April 8, 2016:  An IRS transcript shows that this payment is recorded with a transaction code 640 as an “advance payment of tax owed.”  With no corresponding assessment, the account will continue to show a credit balance in the same amount. 

October 16, 2016:  Taxpayer, having submitted the form six months earlier, writes to the Appeals office:

I have yet to hear from the IRS regarding my request for Appeals Review.  On April 8, 2016, I hand delivered . . .check number 5324 in the amount of $7,192 along with my letter dated April 8, 2016.  In that letter, I made it crystal clear that this payment was made in protest, and that I completely disagreed with the IRS determination.

March 27, 2017:  Appeals issues a notice of deficiency for $6,544, slightly less than the $6,761 proposed in the revenue agent report.

May 24, 2017:  Petition is filed with Tax Court. IRS answers June 23, 2017.

November 16, 2017:  Trial is set for April 9, 2018.

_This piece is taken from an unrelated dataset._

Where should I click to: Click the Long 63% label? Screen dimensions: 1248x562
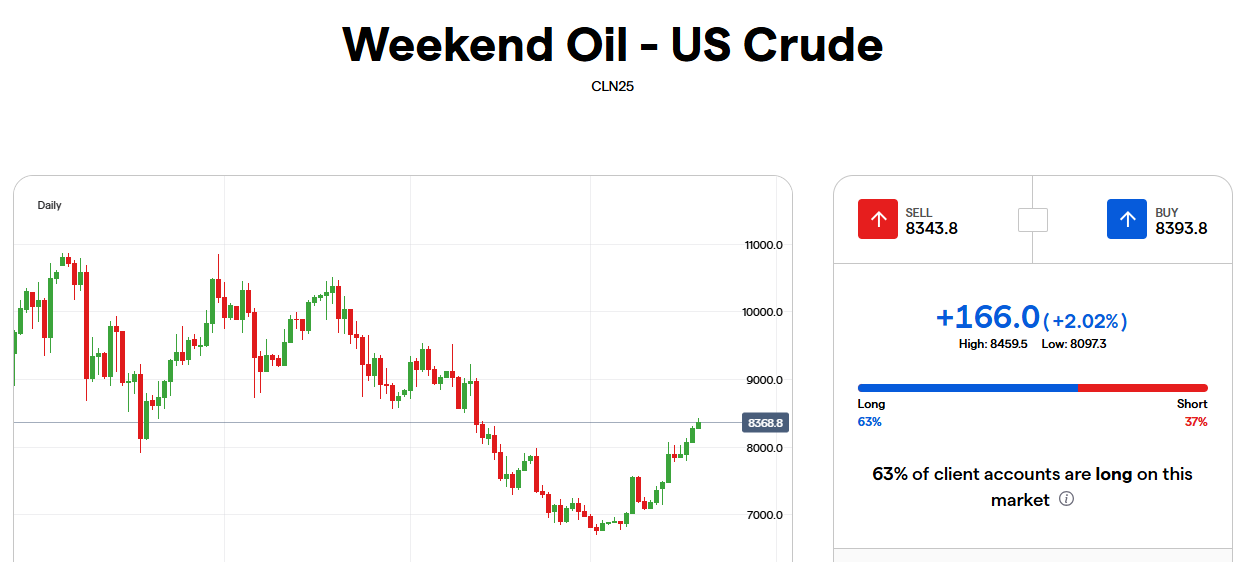871,413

March 15, 2018: Less than four weeks before trial, IRS files a motion to dismiss for lack of jurisdiction.  It contends that the April 2016 payment extinguished the deficiency before the notice was issued.

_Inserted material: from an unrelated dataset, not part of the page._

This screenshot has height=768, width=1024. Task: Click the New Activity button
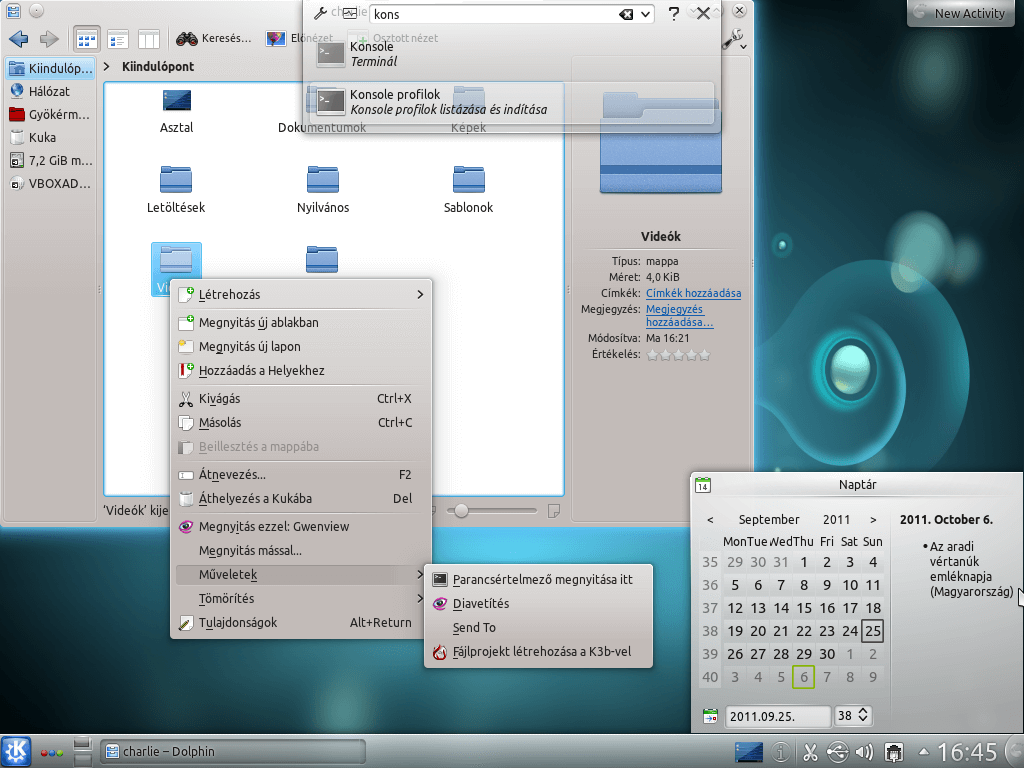tap(960, 13)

March 28, 2018:  Taxpayer responds that the remittance was not a payment but a deposit, preserving his right to petition.

April 9, 2018, continued to April 13, 2018:  At Tax Court hearing, Frank Agostino enters his appearance for taxpayer.  Simultaneous opening briefs ordered for June 27, 2018.  These are filed, and simultaneous answering briefs are filed August 13, 2018.

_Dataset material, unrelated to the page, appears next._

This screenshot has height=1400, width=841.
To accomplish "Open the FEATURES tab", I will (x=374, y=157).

Twenty-one months later, the 17-page Tax Court opinion by Judge Vasquez walks the parties through:

  • Code Section 6211 and cases decided under it, holding that if a deficiency is paid before a notice of deficiency is issued, then there is no deficiency and the Tax Court has no jurisdiction.
  • Code Section 6603, which nevertheless allows a taxpayer to make a cash deposit to pay any tax not yet assessed.  IRS guidance on how to do this is provided in Rev. Proc. 2005-18. Such a payment stops interest from accruing but preserves the right to petition Tax Court.

According to a footnote, IRS does not contend that the taxpayer’s letter with his April 2016 check fails to satisfy the Rev. Proc. 2005-18 requirements.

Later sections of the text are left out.